Ammesso che "la dignità della Madre di Dio è così alta, che non ce ne può essere una maggiore", ne segue che anche san Giuseppe "è partecipe dell’eccelsa dignità di cui Dio l’ha ornata", perché "tra la beatissima Vergine Madre di Dio e san Giuseppe esiste un vero vincolo matrimoniale" e "il matrimonio di fatto costituisce per se stesso la forma più nobile di società e di amicizia e porta con sé la comunione dei beni". Il concatenamento logico è solido e si estende a tutte le conseguenze che ne derivano per san Giuseppe riguardo alla "grandezza, grazia, santità e gloria", tanto più se si tiene conto che egli "grandeggia unico fra tutti per la sua augustissima dignità (augustissima dignitate unus eminet inter omnes), perché, per volere divino, fu custode di Dio (custos Dei fuit) e, nell’opinione di tutti, padre (pater)".
Siamo qui al secondo motivo della grandezza di san Giuseppe, la relazione paterna verso Gesù, alla quale il matrimonio con Maria era appunto destinato.

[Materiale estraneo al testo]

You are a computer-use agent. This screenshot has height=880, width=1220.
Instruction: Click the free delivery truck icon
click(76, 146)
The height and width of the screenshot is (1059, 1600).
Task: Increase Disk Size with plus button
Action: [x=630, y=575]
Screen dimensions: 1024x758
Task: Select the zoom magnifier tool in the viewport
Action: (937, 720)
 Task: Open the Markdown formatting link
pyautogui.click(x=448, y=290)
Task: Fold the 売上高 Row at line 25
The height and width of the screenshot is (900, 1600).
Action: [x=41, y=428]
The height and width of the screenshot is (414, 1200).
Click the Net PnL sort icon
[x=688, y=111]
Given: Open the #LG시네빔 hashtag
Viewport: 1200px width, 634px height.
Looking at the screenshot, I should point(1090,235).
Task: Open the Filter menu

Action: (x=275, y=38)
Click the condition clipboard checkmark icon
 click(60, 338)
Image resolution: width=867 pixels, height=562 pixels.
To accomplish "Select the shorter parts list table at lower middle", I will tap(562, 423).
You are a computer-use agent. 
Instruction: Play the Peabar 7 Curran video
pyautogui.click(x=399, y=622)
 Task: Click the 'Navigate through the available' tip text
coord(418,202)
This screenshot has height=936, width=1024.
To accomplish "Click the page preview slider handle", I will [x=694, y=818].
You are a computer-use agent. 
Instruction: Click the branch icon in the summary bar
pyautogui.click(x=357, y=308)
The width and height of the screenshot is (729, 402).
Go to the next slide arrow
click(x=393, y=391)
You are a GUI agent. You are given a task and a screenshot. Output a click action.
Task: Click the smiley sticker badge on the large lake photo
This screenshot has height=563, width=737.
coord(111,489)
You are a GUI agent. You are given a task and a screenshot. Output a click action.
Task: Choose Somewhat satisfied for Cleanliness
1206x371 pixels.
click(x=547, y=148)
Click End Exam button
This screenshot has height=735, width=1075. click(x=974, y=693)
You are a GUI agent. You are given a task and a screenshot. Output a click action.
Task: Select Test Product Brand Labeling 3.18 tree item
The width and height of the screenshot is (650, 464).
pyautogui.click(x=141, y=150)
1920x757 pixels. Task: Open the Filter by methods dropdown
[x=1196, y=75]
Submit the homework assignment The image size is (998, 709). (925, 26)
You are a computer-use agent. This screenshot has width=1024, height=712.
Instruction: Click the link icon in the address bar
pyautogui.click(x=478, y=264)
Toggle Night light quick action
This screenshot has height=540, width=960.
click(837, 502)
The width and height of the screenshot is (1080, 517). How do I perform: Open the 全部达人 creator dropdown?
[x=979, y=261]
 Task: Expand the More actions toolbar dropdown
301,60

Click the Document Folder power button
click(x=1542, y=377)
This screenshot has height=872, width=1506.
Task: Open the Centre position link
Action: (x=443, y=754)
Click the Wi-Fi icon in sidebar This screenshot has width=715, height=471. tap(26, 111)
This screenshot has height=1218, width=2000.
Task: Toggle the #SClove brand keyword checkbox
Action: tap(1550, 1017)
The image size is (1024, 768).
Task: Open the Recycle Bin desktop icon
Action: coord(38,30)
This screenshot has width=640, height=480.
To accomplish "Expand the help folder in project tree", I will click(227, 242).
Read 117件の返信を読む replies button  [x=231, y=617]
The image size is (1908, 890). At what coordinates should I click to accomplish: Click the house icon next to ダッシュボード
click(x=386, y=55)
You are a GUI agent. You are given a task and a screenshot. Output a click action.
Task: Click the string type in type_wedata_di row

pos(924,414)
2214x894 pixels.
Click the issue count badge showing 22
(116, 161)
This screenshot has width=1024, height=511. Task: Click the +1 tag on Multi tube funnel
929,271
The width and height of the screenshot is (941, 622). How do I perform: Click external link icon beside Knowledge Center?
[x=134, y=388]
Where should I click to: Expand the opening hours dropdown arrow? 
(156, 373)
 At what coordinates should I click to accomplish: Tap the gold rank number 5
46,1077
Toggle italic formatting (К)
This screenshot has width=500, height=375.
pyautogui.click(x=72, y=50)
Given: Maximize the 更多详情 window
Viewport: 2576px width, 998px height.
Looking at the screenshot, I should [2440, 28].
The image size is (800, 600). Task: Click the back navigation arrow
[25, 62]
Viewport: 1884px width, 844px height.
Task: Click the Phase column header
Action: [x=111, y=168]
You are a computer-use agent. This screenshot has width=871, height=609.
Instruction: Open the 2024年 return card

Passando a considerare la santità di san Giuseppe nell’adempimento dei suoi doveri, ecco che nei riguardi di Maria egli fu "testimone della sua verginità e tutore della sua onestà". Nei riguardi della Santa Famiglia, della quale "fu custode legittimo e naturale difensore", "fu lui a tutelare con sommo amore e ansie continue la sua sposa e il Figlio divino; fu lui che provvide al loro sostentamento con il suo lavoro; lui, che allontanò da loro i pericoli, li portò in salvo fuori di patria, e nei disagi dei viaggi e nelle difficoltà dell’esilio fu loro compagno inseparabile, loro aiuto e conforto".
Ma la missione di san Giuseppe non si esaurisce con la sua vita terrena, perché la sua "autorità di padre", si estende per volere di Dio a tutta la Chiesa.
Il matrimonio di Giuseppe con Maria e la sua paternità nei riguardi di Gesù non sono, dunque, solo i titoli della sua grandezza, grazia, santità e gloria, ma sono anche la ragione perché "ricopra ora e difenda con il suo patrocinio celeste la Chiesa di Dio".
Dopo aver ulteriormente illustrato la grandezza e la gloria del "Custode della Santa Famiglia" con la figura e l’opera dell’antico patriarca Giuseppe, il Sommo Pontefice indugia, infine, nell’esortare tutti i cristiani "di qualsiasi condizione e stato" ad affidarsi e abbandonarsi all’amorosa protezione di san Giuseppe: i padri di famiglia, i coniugi, i consacrati a Dio, i nobili, i ricchi, i poveri e gli operai".
Con l’enciclica Quamquam pluries, Leone XIII è stato il primo Papa a tracciare le linee di una teologia di san Giuseppe, definendone chiaramente i titoli che lo inseriscono nella storia della salvezza, ossia della redenzione umana, sia a livello dell’incarnazione, come sposo di Maria e padre di Gesù, sia a livello della vita della Chiesa, della quale è il naturale protettore.
A significare l’importanza dottrinale di questa enciclica leonina e della sua indiscussa validità, nel primo Centenario della sua pubblicazione, il 15 agosto 1989, Giovanni Paolo II non solo ha scritto un’Esortazione apostolica, denominata Redemptoris Custos, ma ha voluto inserirla proprio nel cuore del suo magistero caratteristico, ossia la Redenzione. Ciò significa che la figura e la missione di san Giuseppe fanno parte integrante della storia della salvezza, in stretta unione con il mistero dell’incarnazione (Gesù e Maria) e della redenzione (la Chiesa).